• Required action: Within the entries below, find the lines that hold "dropdown" and report only how many there are.

Pixel coordinate grounding data:
=== Begin Enclosure ===

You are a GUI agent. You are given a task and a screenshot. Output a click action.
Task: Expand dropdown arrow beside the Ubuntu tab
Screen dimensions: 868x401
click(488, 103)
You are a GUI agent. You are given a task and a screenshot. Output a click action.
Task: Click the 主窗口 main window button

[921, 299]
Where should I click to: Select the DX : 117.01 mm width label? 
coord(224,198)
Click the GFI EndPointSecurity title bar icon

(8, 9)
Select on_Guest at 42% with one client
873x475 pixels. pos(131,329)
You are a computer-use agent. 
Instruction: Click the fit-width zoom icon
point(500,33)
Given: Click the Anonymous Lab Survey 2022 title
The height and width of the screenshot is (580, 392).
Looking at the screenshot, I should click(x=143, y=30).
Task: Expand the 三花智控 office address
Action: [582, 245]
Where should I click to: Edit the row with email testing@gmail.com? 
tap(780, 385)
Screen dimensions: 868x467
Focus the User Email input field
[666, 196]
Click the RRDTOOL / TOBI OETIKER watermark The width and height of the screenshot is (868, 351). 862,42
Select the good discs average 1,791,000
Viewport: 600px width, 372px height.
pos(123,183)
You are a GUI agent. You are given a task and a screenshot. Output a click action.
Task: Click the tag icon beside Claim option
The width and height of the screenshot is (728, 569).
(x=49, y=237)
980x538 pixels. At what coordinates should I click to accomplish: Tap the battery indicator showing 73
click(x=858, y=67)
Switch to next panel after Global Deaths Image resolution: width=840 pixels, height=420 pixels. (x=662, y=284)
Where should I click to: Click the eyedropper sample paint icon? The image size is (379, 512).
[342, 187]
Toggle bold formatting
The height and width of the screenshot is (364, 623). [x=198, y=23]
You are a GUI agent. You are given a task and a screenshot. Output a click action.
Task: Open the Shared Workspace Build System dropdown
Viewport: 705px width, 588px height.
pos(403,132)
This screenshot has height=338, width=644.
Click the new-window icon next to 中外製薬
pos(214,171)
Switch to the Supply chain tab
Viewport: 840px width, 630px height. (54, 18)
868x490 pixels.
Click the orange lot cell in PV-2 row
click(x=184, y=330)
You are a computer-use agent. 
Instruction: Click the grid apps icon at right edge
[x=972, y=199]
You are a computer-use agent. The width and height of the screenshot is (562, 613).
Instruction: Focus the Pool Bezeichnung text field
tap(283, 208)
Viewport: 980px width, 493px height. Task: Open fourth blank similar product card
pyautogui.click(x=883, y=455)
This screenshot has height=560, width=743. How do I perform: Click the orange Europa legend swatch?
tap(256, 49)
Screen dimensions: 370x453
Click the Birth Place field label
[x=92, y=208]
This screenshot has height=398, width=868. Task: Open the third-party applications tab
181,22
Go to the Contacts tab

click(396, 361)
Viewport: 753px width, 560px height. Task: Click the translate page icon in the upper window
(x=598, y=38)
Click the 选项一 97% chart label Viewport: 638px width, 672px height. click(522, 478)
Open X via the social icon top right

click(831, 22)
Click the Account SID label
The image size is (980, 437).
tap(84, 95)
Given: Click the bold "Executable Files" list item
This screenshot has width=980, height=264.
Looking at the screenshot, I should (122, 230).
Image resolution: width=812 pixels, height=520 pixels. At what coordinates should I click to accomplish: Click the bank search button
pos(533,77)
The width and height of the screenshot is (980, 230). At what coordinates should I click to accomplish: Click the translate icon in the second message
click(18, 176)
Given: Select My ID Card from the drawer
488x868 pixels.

=== End Enclosure ===

• Solution to this problem: 2